Some of the best Test knocks played by Indian batsmen in the post-Gavaskar era were registered during this time.
1. Laxman's 167 against Australia at Sydney in the dead series in 2000.
2. Laxman's 281 and Dravid's 180 together in the historic test against Australia in 2001.
3. Sehwag's 105 against South Africa on his debut test at Bloemfontain in 2001.
4. Dravid, Tendulkar and Ganguly scoring centuries in the same innings against England in 2002.
5. Tendulkar's 193 against England in 2002, 241 not out against Australia in 2003 and 194 not out against Pakistan in 2004.
6. Sehwag's 309 against Pakistan at Multan in 2004, 319 against South Africa at Chennai in 2008 and 293 against Sri Lanka at Mumbai in 2009.
7. Ganguly's 144 against Australia at Brisbane in 2003 had set up the tone for an absorbing series
8. Dravid's 232 against Australia at Adelaide in 2003 and 270 against Pakistan at Rawalpindi in 2004.

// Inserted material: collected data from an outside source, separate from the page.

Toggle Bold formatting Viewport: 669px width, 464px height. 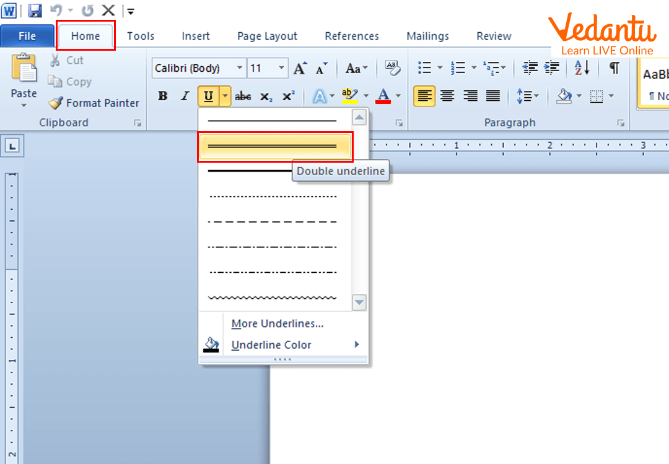[x=163, y=96]
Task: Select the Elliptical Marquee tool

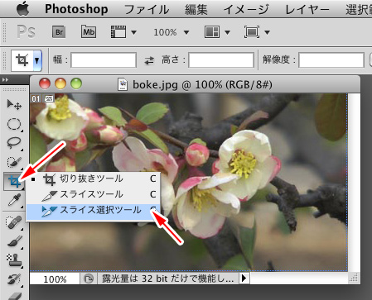Action: click(x=14, y=124)
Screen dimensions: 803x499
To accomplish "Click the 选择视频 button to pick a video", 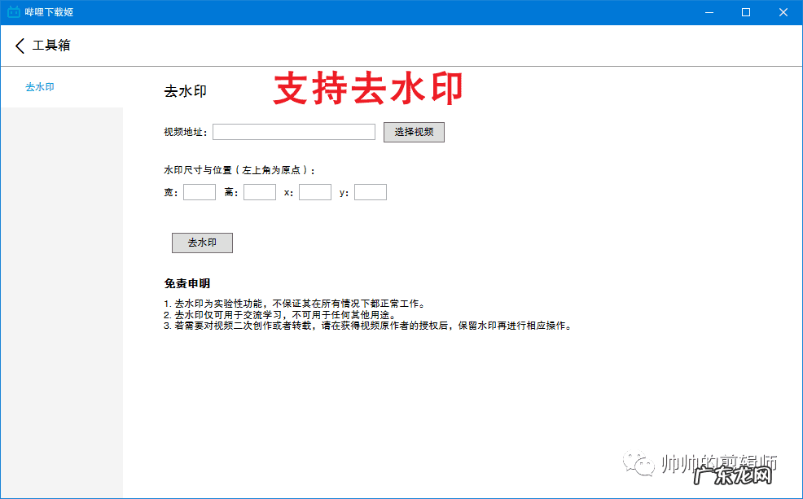I will tap(413, 131).
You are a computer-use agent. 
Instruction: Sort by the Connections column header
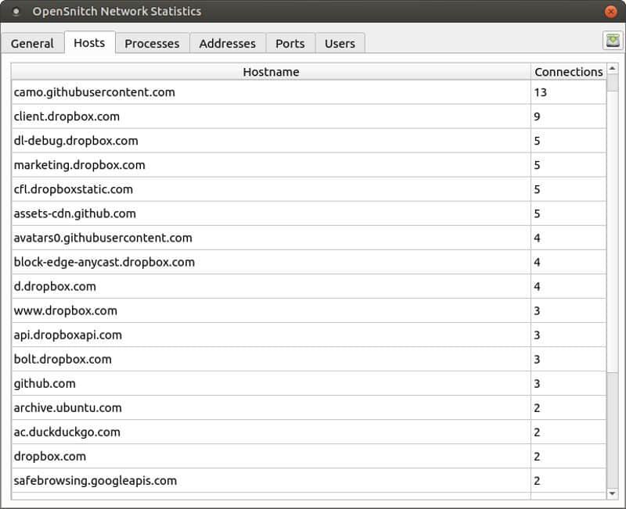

There were many more memorable knocks played out by these players and with a young brigade of bowlers in Zaheer Khan, Irfan Pathan, Harbhajan Singh and Ashish Nehra backing senior pros like Srinath and Kumble, India ensured many a time that those big knocks went on to win them matches instead of just managing draws. The presence of Sehwag and his brisk scoring also saw India overcoming its eternal problem with opening since gavaskar's departure. The likes of Yuvraj Singhs raised the fielding standards as well.
Tradition continued after Ganguly's fall from top
Ganguly's losing prominence in the 2005-06 and his differences with Greg Chappell stalled the glorious run and India once again began to slide. This, however, never meant that the great players failed to perform. Even in the post-Ganguly period, the Tendulkars, Dravids, Laxmans and Sehwags continued with their brilliant knock and helped the new captain in Mahendra Singh Dhoni reap the dividends by guiding the team to the top rank.
We should not forget about Anil Kumble either, who despite his unorthodox spin bowling, never gave up an inch in the field. He led his team to win all accolades despite the team losing the series against Australia 1-2 down under in 2008. India had pulled off a great victory at Perth that year, something which was unthinkable even in the recent past. His 10-wicket-haul in a single innings will be another eternal record.
Tendulkar left alone again
Tendulkar, today, might find him back to the days when he was the 'only hope' in Indian batting. The Little Master, nearly 40, is not the only hope today, however, for there is a pool of talent for the selectors to choose from. Also, in this era of IPL and corporate cricket, the perception of test cricket as a rigorous battle for national pride has changed a lot.
We will remember the Fantastic Five plus One for yaking India's cricketing stature to new highs. The victory that Dhoni and his boys had relished on the night of August 2, last year, was the culmination of a process that was started by those greats though none of them were present on the field on the day except Tendulkar and Sehwag. But the era ended tragically when we started blaming the ageing gang (except Ganguly and Kumble who were retired) for Indian's drubbing in eight consecutive test matches abroad since that WC victory. The bigger question is: Can India again rise from the ashes without the greats at the helm?